Alla tradizionale parata militare per la Festa della Repubblica ieri i marinai del Comsubin, comparto tra i più addestrati delle nostre Forze armate, erano ben individuabili perché gli unici a marciare con il passo dell’oca e gli unici vestiti di verde. Ogni anno passando davanti alla tribuna autorità – all’ordine attenti a – gridavano Decima in memoria della Decima Flottiglia Mas, dalla quale la speciale Unità deriva, e di tutti gli eroi che vi hanno appartenuto. Basti pensare a Luigi Durand de la Penne, a Teseo Tesei, a Salvatore Todaro, Il Comandante tanto glorificato da un recente film e alle altre 34 medaglie d’oro al valor militare appartenenti a quel Reparto, la maggior parte “alla memoria”.
Il primo di essi, il 19 dicembre 1941, nelle acque del Mediterraneo fu l’autore di uno degli episodi più nobili che si possano verificare durante un conflitto. Rischiò di morire per salvare centinaia di vite umane, anche se appartenenti a una forza navale nemica. Il suo nome, Luigi Durand de la Penne, divenne leggendario in Inghilterra – purtroppo meno in Italia – e il suo gesto è ancora oggi citato in tutti i testi di diritto umanitario. La Decima Flottiglia Mas, cui apparteneva, era stata costituita dalla regia Marina italiana nella Seconda guerra mondiale per portare a termine attacchi alle navi nemiche con l’uso di piccoli battelli subacquei chiamati, appunto, Mas. Mas stava per Motoscafo armato silurante, ma si dice anche che avesse preso il nome dal motto utilizzato da Gabriele D’Annunzio (memento audere semper, ricordati di osare sempre) durante l’assalto con i mezzi subacquei a Buccari. Era un siluro modificato dove prendevano posto due sommozzatori che, nella fase finale dell’azione, dovevano essere in grado di nuotare sino all’obiettivo. Per tali incursioni, una novità assoluta nell’ambito della guerra navale del periodo, servivano equipaggiamenti speciali e uomini speciali, fortemente motivati, la cui azione era diretta contro il potenziale bellico e non contro gli uomini.
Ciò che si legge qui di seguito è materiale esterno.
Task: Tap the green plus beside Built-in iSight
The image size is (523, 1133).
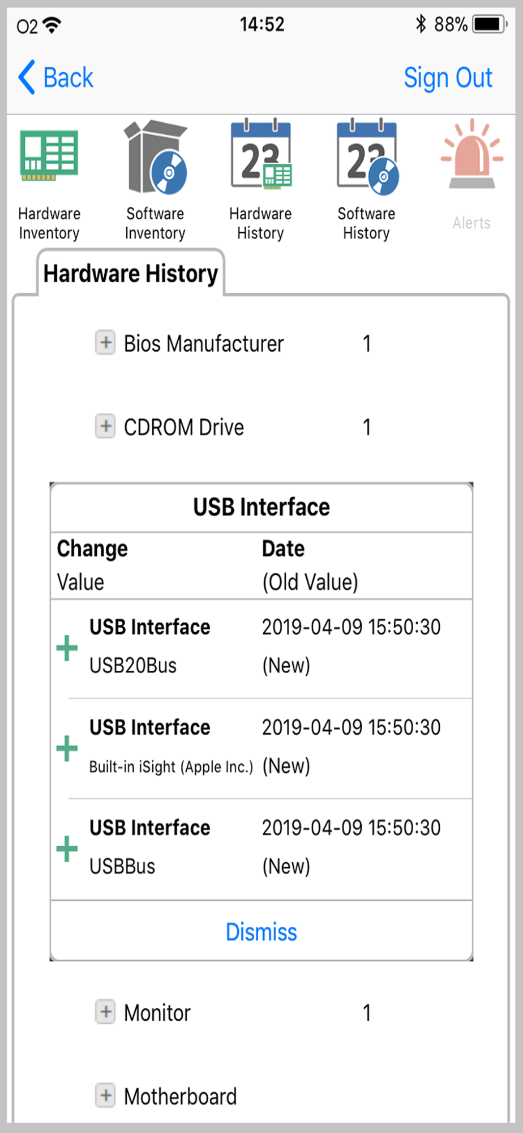Action: point(67,748)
La missione che vide protagonista Durand de la Penne era partita dal porto de La Spezia, base operativa della flottiglia e la sera del 18 dicembre raggiunse le acque egiziane, al largo del porto di Alessandria, dove era giunta la corazzata britannica Valiant. Durand de la Penne, una volta piazzato l’esplosivo sul fondo della carena della nave, fu individuato dagli inglesi e catturato. Rinchiuso in una stiva, l’ufficiale volle parlare con il comandante della nave per riferirgli che aveva piazzato degli ordigni esplosivi e che, di lì a poco, la corazzata sarebbe esplosa. L’equipaggio doveva, pertanto, essere messo in salvo. Così avvenne, ma Durand de la Penne fu lasciato in cella, destinato a saltare con tutta la nave. Solo per una fortuita coincidenza si salvò. In seguito, gli inglesi dichiararono di aver subito dalla Marina italiana la più grande “batosta che un singolo uomo abbia mai potuto infliggere ad una flotta” e il comandante della nave inglese, al termine della guerra, chiese e ottenne di appuntare al coraggioso ex nemico la medaglia d’oro al valore militare che la Marina gli aveva conferito.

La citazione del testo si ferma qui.